Required task: Rewrite the lines from the one holding "Legal (13, 14)" through the one holding "Lawyers (5, 302)", inclusive, replacing "Firm" with "Group" and leaving everything else unchanged.

══ Source data ══

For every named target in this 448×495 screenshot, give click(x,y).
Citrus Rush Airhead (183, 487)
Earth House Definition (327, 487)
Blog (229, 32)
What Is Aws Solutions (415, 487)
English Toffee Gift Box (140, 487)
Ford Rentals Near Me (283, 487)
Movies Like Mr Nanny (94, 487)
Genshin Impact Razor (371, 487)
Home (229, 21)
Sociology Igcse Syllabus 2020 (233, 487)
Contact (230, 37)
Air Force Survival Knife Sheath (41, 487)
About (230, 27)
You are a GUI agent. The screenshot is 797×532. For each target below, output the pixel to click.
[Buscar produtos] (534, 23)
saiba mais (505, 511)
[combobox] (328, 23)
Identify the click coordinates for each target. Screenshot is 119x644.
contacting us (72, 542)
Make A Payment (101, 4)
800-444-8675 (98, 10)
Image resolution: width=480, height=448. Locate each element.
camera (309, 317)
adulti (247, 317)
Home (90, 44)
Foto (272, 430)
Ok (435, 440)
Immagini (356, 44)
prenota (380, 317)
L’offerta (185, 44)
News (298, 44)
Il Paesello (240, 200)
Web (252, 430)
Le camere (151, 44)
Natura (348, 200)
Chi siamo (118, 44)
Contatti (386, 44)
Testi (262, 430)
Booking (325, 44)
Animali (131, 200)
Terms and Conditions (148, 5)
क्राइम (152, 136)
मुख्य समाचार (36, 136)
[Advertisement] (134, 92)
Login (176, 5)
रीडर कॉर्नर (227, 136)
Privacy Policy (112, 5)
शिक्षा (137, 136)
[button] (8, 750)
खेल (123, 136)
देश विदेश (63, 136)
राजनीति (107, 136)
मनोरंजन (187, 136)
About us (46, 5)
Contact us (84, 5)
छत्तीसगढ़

═══
══ Source data ══

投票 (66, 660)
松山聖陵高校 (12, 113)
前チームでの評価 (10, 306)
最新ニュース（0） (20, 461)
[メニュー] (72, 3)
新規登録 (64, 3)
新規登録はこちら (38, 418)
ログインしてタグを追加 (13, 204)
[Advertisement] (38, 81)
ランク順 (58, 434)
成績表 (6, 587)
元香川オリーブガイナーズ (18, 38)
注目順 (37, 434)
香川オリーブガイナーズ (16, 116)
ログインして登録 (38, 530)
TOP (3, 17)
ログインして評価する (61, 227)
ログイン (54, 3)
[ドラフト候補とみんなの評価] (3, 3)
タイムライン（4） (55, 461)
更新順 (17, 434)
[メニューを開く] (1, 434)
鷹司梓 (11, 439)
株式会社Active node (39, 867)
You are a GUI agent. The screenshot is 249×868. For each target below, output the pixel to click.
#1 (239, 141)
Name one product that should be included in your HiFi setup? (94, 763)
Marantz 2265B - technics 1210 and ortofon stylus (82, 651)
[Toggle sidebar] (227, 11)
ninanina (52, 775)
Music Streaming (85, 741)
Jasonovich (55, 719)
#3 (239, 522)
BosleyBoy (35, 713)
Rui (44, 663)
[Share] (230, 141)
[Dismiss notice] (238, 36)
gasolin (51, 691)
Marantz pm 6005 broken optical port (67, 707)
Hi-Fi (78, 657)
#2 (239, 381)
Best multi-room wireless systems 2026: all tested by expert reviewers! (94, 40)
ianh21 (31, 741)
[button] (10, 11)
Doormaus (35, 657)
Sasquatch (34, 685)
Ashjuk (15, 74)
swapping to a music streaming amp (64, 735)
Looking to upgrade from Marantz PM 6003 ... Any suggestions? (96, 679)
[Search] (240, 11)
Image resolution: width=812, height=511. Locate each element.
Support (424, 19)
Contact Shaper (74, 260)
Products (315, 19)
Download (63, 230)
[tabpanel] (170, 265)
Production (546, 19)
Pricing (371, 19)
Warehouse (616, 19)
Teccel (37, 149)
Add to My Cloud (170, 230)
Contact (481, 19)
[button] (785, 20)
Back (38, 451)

═══
══ Source data ══

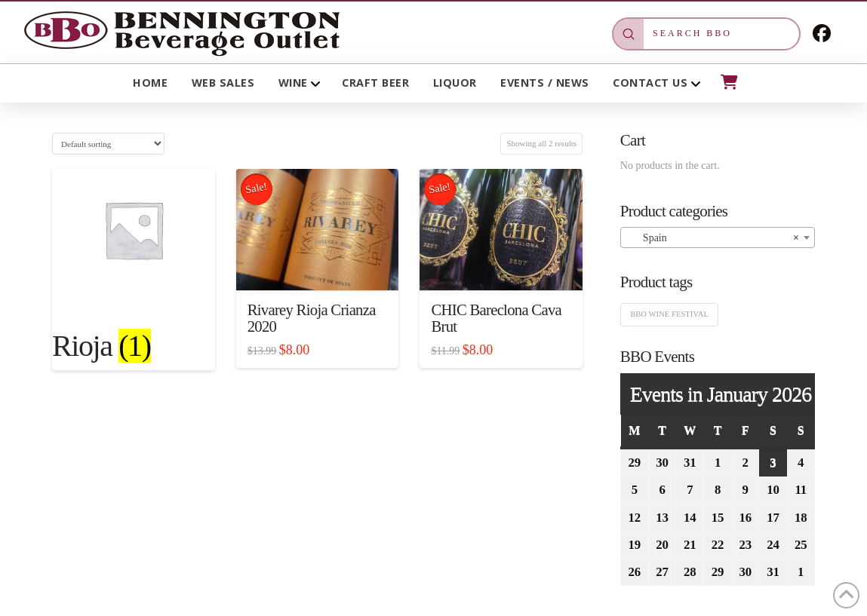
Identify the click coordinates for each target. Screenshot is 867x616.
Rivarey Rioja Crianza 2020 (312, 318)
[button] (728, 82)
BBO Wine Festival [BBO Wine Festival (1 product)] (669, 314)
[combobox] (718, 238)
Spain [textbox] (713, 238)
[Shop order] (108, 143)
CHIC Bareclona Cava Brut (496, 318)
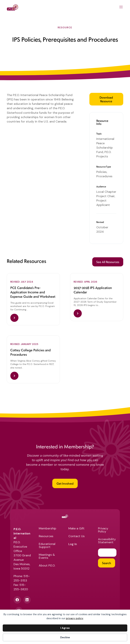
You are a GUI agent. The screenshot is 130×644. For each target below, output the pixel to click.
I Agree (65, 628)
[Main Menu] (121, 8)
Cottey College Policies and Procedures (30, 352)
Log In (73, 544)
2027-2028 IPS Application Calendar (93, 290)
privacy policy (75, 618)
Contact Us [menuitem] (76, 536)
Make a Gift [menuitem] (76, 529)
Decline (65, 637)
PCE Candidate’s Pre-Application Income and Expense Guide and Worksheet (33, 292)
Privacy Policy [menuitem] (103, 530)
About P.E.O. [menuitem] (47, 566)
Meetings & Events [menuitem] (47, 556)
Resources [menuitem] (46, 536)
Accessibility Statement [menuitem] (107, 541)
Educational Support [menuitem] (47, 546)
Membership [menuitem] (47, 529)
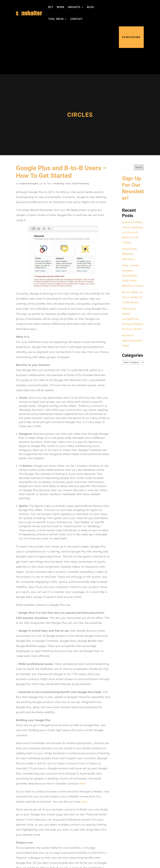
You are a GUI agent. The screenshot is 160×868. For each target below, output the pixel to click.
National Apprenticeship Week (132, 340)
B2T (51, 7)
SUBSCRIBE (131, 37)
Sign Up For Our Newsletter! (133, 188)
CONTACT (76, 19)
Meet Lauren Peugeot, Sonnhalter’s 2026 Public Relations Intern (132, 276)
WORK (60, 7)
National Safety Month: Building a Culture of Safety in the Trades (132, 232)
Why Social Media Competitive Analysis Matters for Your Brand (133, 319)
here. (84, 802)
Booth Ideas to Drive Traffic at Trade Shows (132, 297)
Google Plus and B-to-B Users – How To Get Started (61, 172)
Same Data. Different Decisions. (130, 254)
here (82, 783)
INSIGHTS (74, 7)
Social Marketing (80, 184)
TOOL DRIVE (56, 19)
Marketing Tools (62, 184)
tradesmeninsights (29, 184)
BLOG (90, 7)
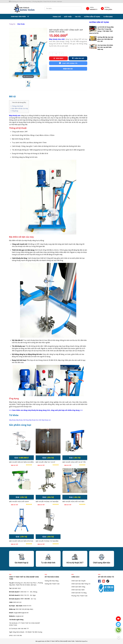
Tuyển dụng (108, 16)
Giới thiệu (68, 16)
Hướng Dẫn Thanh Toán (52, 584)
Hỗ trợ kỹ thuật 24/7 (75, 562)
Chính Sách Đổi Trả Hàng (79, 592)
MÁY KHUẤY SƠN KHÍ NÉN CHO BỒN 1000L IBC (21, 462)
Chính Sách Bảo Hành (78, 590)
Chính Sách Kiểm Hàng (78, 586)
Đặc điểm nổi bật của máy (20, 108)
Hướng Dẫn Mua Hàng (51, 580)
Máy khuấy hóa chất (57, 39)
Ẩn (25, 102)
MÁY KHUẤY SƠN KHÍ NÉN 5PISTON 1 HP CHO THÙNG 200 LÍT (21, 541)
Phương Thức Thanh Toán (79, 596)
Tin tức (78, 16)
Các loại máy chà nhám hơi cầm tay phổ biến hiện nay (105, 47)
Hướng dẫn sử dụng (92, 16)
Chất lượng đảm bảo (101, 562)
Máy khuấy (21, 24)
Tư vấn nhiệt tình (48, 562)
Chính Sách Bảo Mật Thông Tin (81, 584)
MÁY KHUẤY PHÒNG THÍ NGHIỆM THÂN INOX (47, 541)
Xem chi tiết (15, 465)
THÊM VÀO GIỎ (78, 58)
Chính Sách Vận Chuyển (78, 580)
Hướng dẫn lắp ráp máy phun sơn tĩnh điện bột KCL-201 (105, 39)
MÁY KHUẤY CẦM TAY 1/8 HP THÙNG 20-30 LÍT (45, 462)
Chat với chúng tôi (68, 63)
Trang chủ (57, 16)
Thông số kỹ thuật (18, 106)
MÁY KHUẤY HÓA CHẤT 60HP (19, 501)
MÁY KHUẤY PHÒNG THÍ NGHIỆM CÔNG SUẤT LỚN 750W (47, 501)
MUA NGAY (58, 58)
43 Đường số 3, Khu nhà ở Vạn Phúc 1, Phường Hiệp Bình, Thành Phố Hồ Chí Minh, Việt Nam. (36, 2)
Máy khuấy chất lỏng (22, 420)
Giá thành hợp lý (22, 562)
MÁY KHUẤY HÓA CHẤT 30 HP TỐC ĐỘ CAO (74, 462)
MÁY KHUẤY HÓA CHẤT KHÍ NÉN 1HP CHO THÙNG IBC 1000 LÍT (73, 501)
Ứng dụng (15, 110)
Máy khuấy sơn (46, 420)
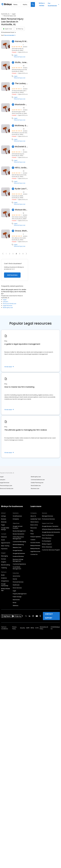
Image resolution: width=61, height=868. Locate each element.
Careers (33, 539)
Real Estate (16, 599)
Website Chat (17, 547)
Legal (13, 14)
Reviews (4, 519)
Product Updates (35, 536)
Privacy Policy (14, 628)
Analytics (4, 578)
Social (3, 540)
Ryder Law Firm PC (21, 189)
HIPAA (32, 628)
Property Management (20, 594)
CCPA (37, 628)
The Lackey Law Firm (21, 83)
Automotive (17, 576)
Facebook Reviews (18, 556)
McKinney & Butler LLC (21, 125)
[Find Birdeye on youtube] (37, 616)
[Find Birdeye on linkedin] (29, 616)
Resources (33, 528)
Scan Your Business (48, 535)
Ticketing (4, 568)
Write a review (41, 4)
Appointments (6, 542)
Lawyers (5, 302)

═══

Answer for this exercise:
Legal (13, 14)
Reviews (4, 519)
Product Updates (35, 536)
Privacy Policy (14, 628)
Analytics (4, 578)
Social (3, 540)
Ryder Law Group PC (21, 189)
HIPAA (32, 628)
Property Management (20, 594)
CCPA (37, 628)
The Lackey Law Group (21, 83)
Automotive (17, 576)
Facebook Reviews (18, 556)
McKinney & Butler LLC (21, 125)
[Find Birdeye on youtube] (37, 616)
[Find Birdeye on linkedin] (29, 616)
Resources (33, 528)
Scan Your Business (48, 535)
Ticketing (4, 568)
Write a review (41, 4)
Appointments (6, 542)
Lawyers (5, 302)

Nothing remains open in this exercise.